En Nouvelle-Calédonie, le congrès et les trois assemblées provinciales peuvent créer des infractions pénales dans les domaines de compétences qui leur sont propres et les assortir de sanctions, cette capacité qui leur est accordée étant encadrée par la loi organique statutaire du 19 mars 1999. Cependant, si ces institutions sont pleinement compétentes pour instaurer des amendes et des peines complémentaires, toute peine d'emprisonnement requiert une homologation législative. Cette procédure se situe à la croisée, en quelque sorte, des compétences propres des institutions calédoniennes et de la prérogative régalienne en matière de justice pénale. Validée par le Conseil constitutionnel dans une décision du 28 juillet 2011, elle est nécessaire pour que les peines d'emprisonnement puissent être prononcées valablement par les juridictions répressives.

Notre proposition de loi concerne une cinquantaine de peines – donc d'infractions adoptées par la Nouvelle-Calédonie – qui, en l'état, ne sont pas effectives.

Pendant plusieurs mois, nous avons travaillé en lien étroit avec la Chancellerie afin de comparer les infractions calédoniennes avec celles qui existent dans le droit commun, afin de vérifier la satisfaction des trois conditions fixées par la loi organique. Il faut d'abord que nous soyons bien dans des domaines de compétence des institutions calédoniennes. Ensuite, la classification des délits doit être respectée. Enfin, ce qui est le plus compliqué peut-être, le quantum de la peine ne doit pas excéder celui qui est prévu pour une infraction de même nature dans le droit commun.

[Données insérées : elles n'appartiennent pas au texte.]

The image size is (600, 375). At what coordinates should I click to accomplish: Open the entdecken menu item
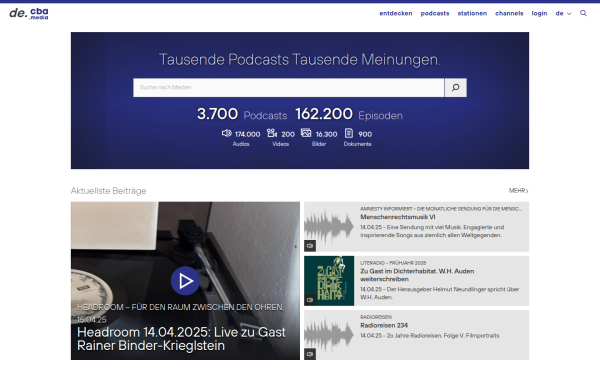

Ces vérifications ont été réalisées avec le concours du ministère de la justice. Toutes les homologations peuvent donc être délivrées.

Si, comme je le signalais, cette proposition de loi est essentielle pour le droit calédonien, c'est qu'au-delà de la cinquantaine de peines en attente, il s'est déjà écoulé cinq ans depuis la plus ancienne de ces demandes d'homologation, émise par le congrès en 2014. Ce sont cinq années au cours desquelles cette peine d'emprisonnement n'est pas entrée dans le droit positif, n'a pas pu être appliquée par les juridictions. Ainsi, le harcèlement moral et sexuel au travail, passible en principe de peines d'emprisonnement prévues depuis février 2014, ne peut-il être réprimé, faute d'homologation. Il en va de même d'autres délits dans les domaines de la santé, des assurances et de l'environnement. Il y a donc urgence.

Je voudrais, pour conclure, me tourner vers l'avenir. Notre pratique de l'homologation n'est pas satisfaisante. Elle emprunte souvent des chemins de traverse, passant par des amendements présentés sur des projets de loi portant sur l'outre-mer, mais dont ce n'est pas l'objet. Il serait préférable, pour la Nouvelle-Calédonie et pour la Polynésie française, que nous puissions instaurer un rendez-vous annuel qui nous permettrait d'homologuer avec régularité ces dispositions pénales.

Je voudrais vous remercier, madame la présidente, d'avoir pris l'initiative d'engager pour cette proposition de loi la procédure d'examen simplifiée. Je crois que votre souhait d'aller au plus vite est partagé par votre homologue du Sénat, le président Philippe Bas. Je remercie également le Gouvernement d'avoir compris l'importance de ce texte en l'inscrivant à l'ordre du jour de la session extraordinaire et en engageant la procédure accélérée.

L'attente fut longue. Mais elle va être prochainement satisfaite, au terme de nos débats qui seront, je l'espère, consensuels.